[BEGIN]

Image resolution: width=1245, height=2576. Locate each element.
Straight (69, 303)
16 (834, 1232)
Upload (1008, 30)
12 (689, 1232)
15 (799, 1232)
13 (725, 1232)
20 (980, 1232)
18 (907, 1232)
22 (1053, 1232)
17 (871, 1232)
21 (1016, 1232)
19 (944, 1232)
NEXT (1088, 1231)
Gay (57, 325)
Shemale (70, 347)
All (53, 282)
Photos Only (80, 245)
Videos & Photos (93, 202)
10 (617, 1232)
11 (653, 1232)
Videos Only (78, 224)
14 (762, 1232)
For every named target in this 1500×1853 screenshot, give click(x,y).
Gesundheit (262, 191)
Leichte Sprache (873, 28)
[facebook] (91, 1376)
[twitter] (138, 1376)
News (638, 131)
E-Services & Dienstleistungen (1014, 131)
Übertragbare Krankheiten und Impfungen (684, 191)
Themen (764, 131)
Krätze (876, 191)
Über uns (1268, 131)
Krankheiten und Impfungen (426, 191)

[END]

→ **Job**
Format every line of the records above as a JSON list of strings, one string per line, leaving out any blank lines.

→ **Expected output**
[
  "Image resolution: width=1245, height=2576. Locate each element.",
  "Straight (69, 303)",
  "16 (834, 1232)",
  "Upload (1008, 30)",
  "12 (689, 1232)",
  "15 (799, 1232)",
  "13 (725, 1232)",
  "20 (980, 1232)",
  "18 (907, 1232)",
  "22 (1053, 1232)",
  "17 (871, 1232)",
  "21 (1016, 1232)",
  "19 (944, 1232)",
  "NEXT (1088, 1231)",
  "Gay (57, 325)",
  "Shemale (70, 347)",
  "All (53, 282)",
  "Photos Only (80, 245)",
  "Videos & Photos (93, 202)",
  "10 (617, 1232)",
  "11 (653, 1232)",
  "Videos Only (78, 224)",
  "14 (762, 1232)",
  "For every named target in this 1500×1853 screenshot, give click(x,y).",
  "Gesundheit (262, 191)",
  "Leichte Sprache (873, 28)",
  "[facebook] (91, 1376)",
  "[twitter] (138, 1376)",
  "News (638, 131)",
  "E-Services & Dienstleistungen (1014, 131)",
  "Übertragbare Krankheiten und Impfungen (684, 191)",
  "Themen (764, 131)",
  "Krätze (876, 191)",
  "Über uns (1268, 131)",
  "Krankheiten und Impfungen (426, 191)"
]